Questions & Answers

Find the main questions funds ask about AI, Data, sovereignty and the transformation of their operations.

3 results · #Data quality

How can AI concretely improve relations with investors and IR teams?

How can AI concretely improve relations with investors and IR teams?
AI can concretely improve relations with investors and IR teams, provided it is used as a lever for reliability and consistency, and not as a tool for automated message production.
IR teams face a growing requirement to respond faster, provide accurate, consistent and contextualized information, while adapting to very different investor profiles. In this context, AI can play a structuring role.
In concrete terms, it can be used to prepare summaries from internal reports, to reformulate content according to the recipient's level of expertise, to quickly find information in the history of exchanges or in a data room, and to improve the overall consistency of documents sent.
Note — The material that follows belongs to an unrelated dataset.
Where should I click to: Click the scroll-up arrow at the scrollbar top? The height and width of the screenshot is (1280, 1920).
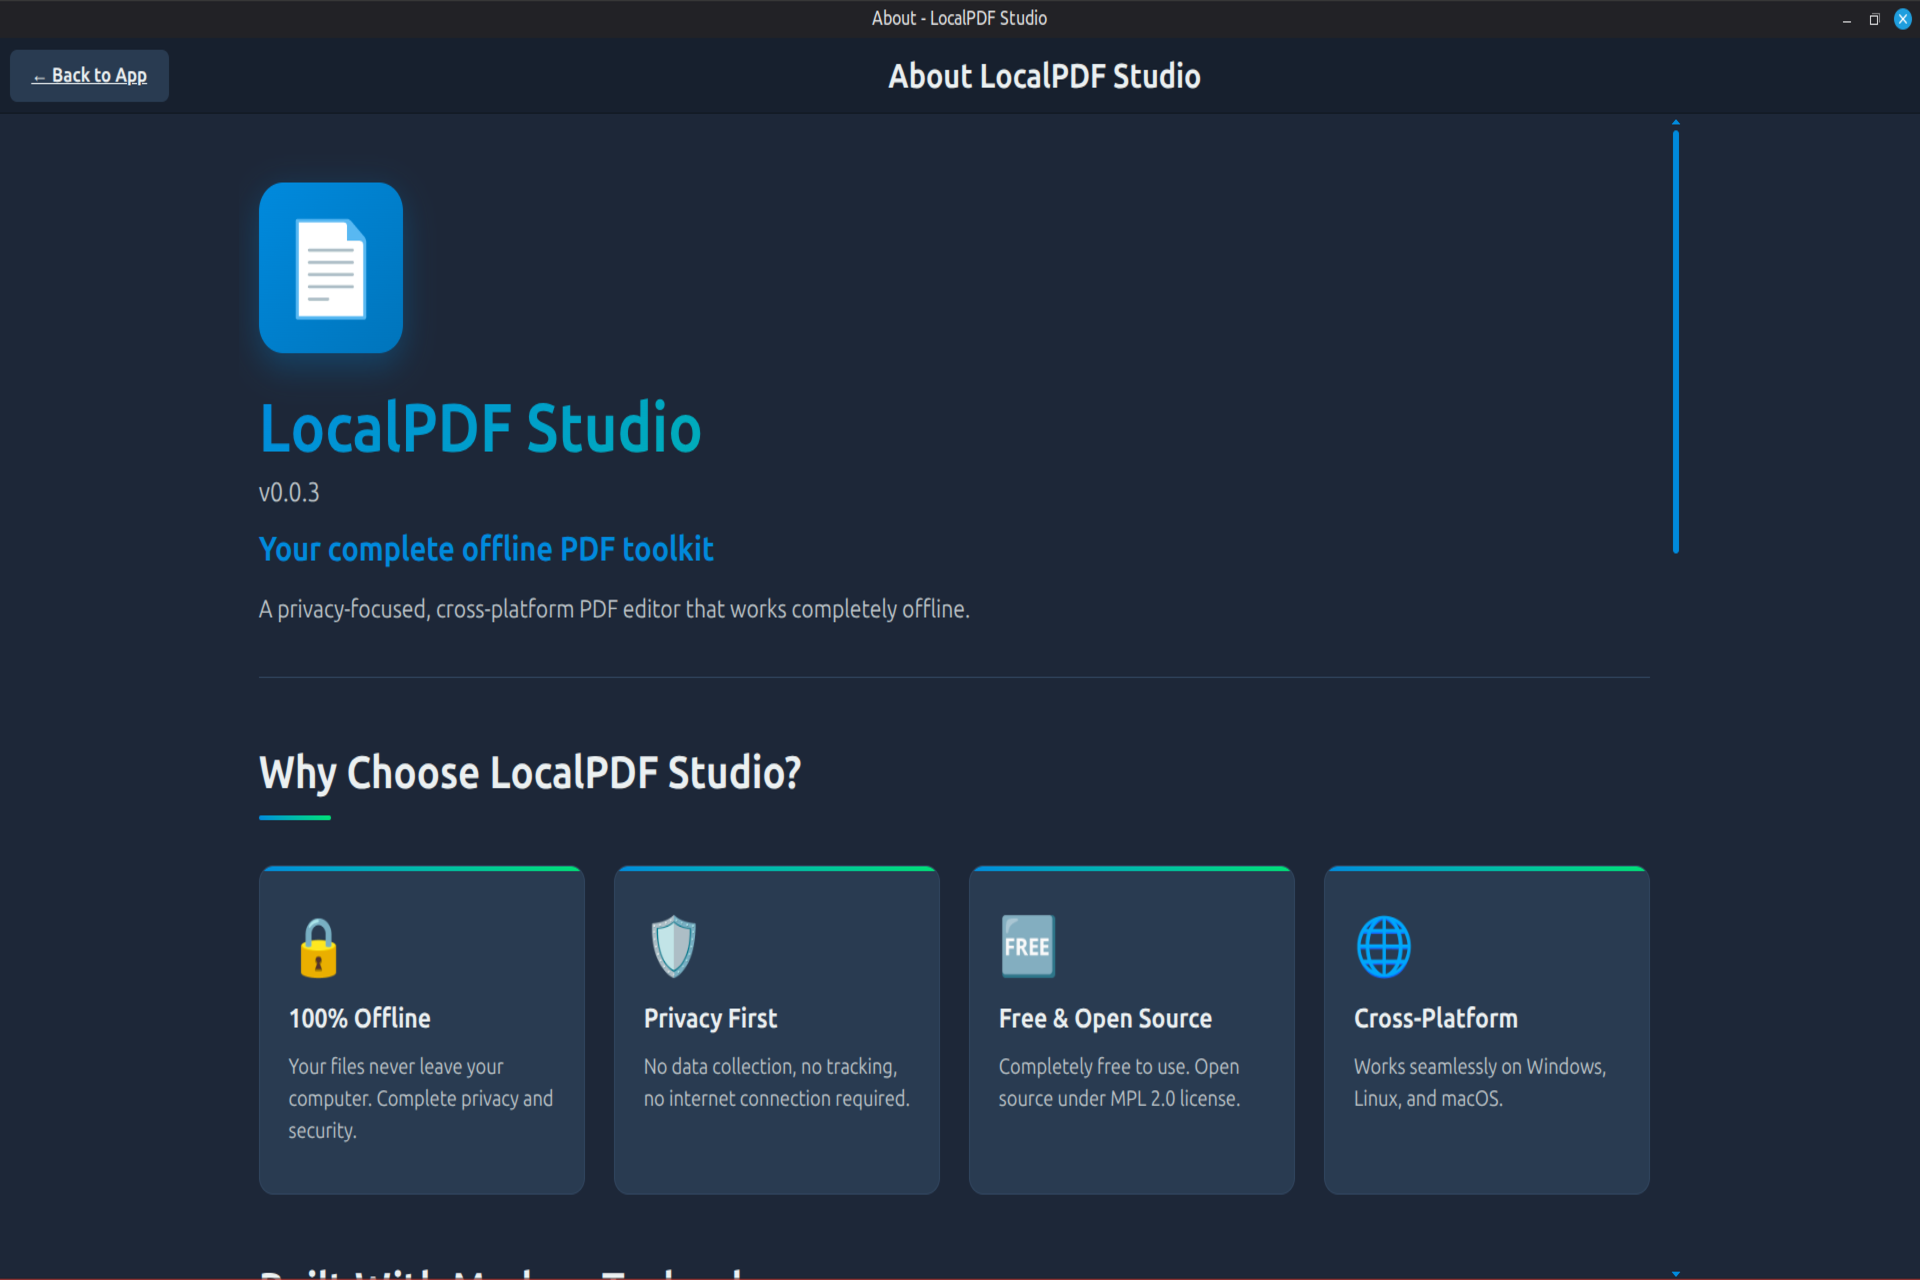pyautogui.click(x=1676, y=122)
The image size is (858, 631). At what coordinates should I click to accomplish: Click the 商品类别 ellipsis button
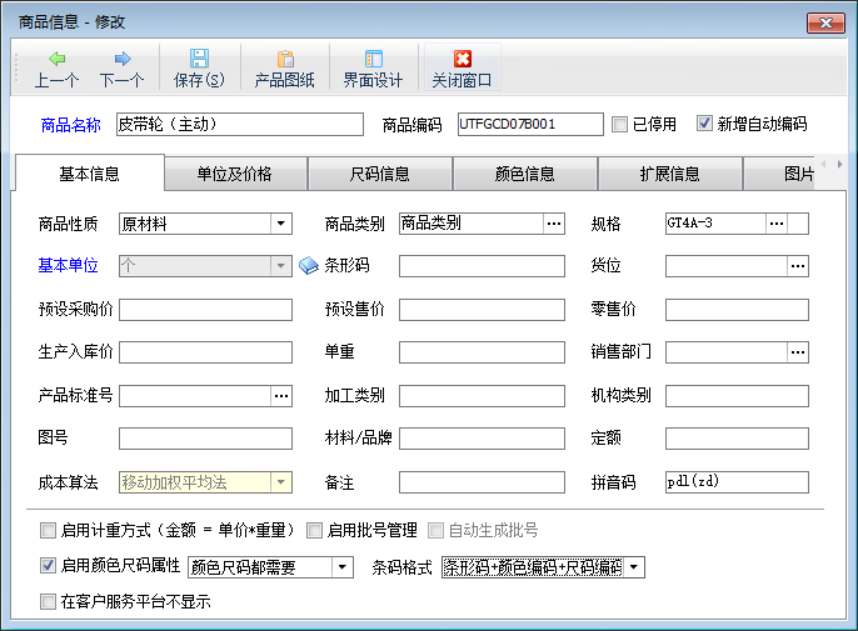tap(553, 223)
It can also assist in the production of standardized responses (FAQs, standard emails), while maintaining a high level of editorial quality.
But the real contribution of AI does not lie in speed of execution. It lies in the ability to align messages. High-quality IR communication relies on single, reliable data shared between teams. If AI is plugged into fragmented or poorly governed sources, it amplifies inconsistencies instead of correcting them.
The challenge is therefore to anchor AI in a controlled data chain: same figures between BI, reporting and investor communications, traceability of sources, and systematic editorial control before sending. In this context, AI becomes a powerful support tool for structuring, harmonizing and securing communication.
The right balance consists in using AI to prepare and make content reliable, while leaving IR teams responsible for tone, context and relationship. It is this combination that improves both operational efficiency and investor confidence.

How to prevent an AI agent from hallucinating financial data?

How to prevent an AI agent from hallucinating financial data?
Hallucinations are the main risk when using AI agents in a financial context. They are not the result of random errors, but of the structural behavior of models in the absence of reliable or sufficiently constrained information.
Three levels of control can greatly reduce this risk.
The first is strict anchoring on a certified source of truth. The agent must not rely on general knowledge or implicit data, but only on a controlled internal repository. Each answer must be associated with an identifiable, accessible and verifiable source. An unsourced answer must be considered invalid by default.
The second level is the restriction of the functional and informational perimeter. An agent must intervene in a precise domain, with a limited and controlled set of data. The wider the scope, the greater the risk of approximate interpretation. In practice, an agent who specializes in a subset of financial data, such as a shareholding's KPIs or Middle Office flows, is significantly more reliable than a generalist agent.
The third level is the implementation of systematic controls on outputs. All numerical information intended for external use, in particular for investors, must be validated by a human being. This validation must be based on complete traceability: initial request, sources used, transformations applied and response generated.
Beyond these principles, technical architecture plays a decisive role. A structured approach consists in isolating the AI layer from raw data, using a centralized repository, then exposing only validated data to agents. This allows precise control over what the agent can see and use.
Finally, it's important to treat hallucinations as a governance issue, not just a technical problem. This means defining rules of use, levels of responsibility and supervisory mechanisms adapted to the financial stakes involved.
A reliable agent is not one that "responds well", but one whose every response can be explained, traced and verified.

Can investment reporting be automated efficiently?

Can investment reporting be automated efficiently?
Yes, automating investment reporting is not only possible, it's also one of the most immediate ways of improving a fund's operations.
In the majority of organizations, the process is still based on manual data collection, with heterogeneous files transmitted by the investments, and consolidations carried out in Excel. This model introduces a number of weaknesses: dependence on non-standardized formats, risk of errors during reprocessing, lack of traceability and long production lead times.
Effective automation depends on structuring the data chain upstream.
The first step is to standardize inputs. This involves defining a common data dictionary with all participants, including clearly defined indicators, expected formats, explicit calculation rules and a reporting schedule. Without this standardization, all automation remains partial.
The second step is to organize data collection. This can involve dedicated portals, structured templates or connectors. The aim is to reduce format variations and limit manual intervention.
Third step: industrialize controls. Automatic rules are used to detect inconsistencies, variations, breaks in series or anomalies between related indicators. These controls must be systematic and traceable.
Fourth step: centralize in a single source of truth. Consolidated data must be fed directly into reporting, BI and investor communication tools, to avoid any duplication or local reprocessing.
In this context, automation helps to secure production, reduce lead times and significantly increase the reliability of deliverables.
The role of teams is changing. They move from a production logic to a control and analysis logic. The challenge is no longer to consolidate, but to interpret data, identify weak signals and prepare decisions.
Finally, governance remains the critical point. Automation without clear rules on data quality, responsibilities and validation processes can degrade overall reliability. Automation must be part of a rigorous framework, focused on control, traceability and consistency.